Upon application of the representatives of the employes involved in the above award, that this Division interpret the same in the light of the dispute between the parties as to its meaning and application, as provided for in Section 3, First (m) of the Railway Labor Act, approved June 21, 1934, the following interpretation is made:
Request for interpretation of Award 8148 has been made by the Organization because of Carrier's refusal to pay the claim according to the construction placed upon the award by the Organization, viz., that payment should be made on the claim as made.
Carrier has offered to pay the named claimants only for the time that they were on furlough, i. e., from July 18 to July 31, basing its position on the language in the award reading as follows: "It is not denied that claimants were furloughed during the time, July 18 to July 31, 1952, for which claim is made here." Bat Carrier does not complete the paragraph which goes on to say "nor does the carrier show that the installation of the wheel press, while Carrier says `is the center of this dispute' took place during this time (i. e., July 18 to July 31, 1952)."
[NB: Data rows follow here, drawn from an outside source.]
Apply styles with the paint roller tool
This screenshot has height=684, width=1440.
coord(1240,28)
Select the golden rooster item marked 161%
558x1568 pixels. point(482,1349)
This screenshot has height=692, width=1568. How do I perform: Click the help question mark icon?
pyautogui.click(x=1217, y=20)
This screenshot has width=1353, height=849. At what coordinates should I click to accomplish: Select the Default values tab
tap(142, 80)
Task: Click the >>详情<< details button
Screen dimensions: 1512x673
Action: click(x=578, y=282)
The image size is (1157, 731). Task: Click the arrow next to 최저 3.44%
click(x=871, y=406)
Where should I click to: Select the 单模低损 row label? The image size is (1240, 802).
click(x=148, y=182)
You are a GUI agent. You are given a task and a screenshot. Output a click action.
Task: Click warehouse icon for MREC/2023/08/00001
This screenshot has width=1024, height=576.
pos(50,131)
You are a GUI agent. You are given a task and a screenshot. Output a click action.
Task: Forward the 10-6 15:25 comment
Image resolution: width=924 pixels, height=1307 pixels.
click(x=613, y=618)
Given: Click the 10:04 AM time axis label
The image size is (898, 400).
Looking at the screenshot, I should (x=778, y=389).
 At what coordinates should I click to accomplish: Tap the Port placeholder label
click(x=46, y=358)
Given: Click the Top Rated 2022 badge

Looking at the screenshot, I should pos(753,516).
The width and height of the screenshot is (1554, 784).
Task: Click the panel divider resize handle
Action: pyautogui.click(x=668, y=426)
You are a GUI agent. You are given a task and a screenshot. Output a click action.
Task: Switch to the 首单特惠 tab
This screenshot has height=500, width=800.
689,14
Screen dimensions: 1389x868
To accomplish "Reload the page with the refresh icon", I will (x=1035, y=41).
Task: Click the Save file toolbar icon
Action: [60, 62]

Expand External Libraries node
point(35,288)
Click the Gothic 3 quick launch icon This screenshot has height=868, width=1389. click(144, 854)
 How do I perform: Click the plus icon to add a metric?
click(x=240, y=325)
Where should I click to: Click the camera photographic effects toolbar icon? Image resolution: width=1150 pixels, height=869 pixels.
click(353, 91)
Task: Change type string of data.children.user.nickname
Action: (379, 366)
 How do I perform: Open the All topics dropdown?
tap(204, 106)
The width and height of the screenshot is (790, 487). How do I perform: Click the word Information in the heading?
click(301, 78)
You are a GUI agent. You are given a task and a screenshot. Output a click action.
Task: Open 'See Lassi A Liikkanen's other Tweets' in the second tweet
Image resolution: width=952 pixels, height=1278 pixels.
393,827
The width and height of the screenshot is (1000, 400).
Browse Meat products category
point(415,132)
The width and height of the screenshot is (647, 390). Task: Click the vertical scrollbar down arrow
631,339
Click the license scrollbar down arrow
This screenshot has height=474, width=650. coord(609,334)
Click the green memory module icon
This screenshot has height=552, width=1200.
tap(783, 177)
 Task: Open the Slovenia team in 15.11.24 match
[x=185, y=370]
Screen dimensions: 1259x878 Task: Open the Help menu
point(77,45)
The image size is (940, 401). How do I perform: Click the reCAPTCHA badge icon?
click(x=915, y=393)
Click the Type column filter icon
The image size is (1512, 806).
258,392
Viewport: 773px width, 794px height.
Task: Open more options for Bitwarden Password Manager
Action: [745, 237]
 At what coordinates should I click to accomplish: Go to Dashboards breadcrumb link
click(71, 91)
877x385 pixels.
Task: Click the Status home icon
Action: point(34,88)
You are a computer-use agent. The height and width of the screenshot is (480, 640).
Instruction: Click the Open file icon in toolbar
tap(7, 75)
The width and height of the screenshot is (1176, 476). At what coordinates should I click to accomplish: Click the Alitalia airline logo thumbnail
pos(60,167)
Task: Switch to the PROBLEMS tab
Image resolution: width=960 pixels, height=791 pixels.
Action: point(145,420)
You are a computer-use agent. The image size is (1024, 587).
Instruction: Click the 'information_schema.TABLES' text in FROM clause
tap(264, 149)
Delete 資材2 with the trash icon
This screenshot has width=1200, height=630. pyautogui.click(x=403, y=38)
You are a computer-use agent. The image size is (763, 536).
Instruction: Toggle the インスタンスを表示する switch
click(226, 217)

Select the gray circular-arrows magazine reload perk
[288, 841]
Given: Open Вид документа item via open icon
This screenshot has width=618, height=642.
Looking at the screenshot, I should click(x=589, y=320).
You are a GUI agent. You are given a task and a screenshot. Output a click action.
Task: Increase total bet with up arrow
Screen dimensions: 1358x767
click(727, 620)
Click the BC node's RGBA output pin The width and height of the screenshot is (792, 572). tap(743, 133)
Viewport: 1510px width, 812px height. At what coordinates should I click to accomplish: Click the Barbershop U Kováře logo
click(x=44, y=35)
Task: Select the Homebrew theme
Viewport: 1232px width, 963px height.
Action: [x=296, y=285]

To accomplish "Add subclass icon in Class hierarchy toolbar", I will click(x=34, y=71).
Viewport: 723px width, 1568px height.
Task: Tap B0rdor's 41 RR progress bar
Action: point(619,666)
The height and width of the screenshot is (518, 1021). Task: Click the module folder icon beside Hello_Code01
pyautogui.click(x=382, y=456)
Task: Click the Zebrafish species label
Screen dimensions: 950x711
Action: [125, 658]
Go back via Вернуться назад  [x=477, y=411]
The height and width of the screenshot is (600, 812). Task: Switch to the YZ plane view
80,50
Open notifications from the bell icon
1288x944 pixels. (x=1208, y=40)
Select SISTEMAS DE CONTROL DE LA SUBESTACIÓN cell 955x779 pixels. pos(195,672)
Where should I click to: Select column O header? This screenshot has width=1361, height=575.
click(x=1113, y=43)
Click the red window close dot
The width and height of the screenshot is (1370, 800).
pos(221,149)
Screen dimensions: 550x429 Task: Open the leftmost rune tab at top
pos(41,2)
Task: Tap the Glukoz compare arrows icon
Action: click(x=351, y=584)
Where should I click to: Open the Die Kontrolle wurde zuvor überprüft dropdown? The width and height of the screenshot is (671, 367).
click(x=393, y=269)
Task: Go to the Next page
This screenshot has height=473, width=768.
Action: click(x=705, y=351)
The time that these raen were furloughed has nothing to do with the validity of the claim which is made here. True it is that this referee relied upon Award 7837, but as he points out, "* * * it is apparent that the real basis for Award 7837 is that .the Carrier failed to prove its contentions that would exempt it from the operation of the Scope Rule. We think the same is true here."
To make it perfectly clear what was meant by the award, let the Carrier figure out the total man-hours used in the "construction, remodeling, and other bridge and building work at its Wheel Shop" and divide them by 26 and pay the claimants straight time rates for their proportionate share.
The fact that these men were furloughed on the dates mentioned, supra, is all the more reason they should have been employed because the contract employes were working in the Wheel Shop during the time.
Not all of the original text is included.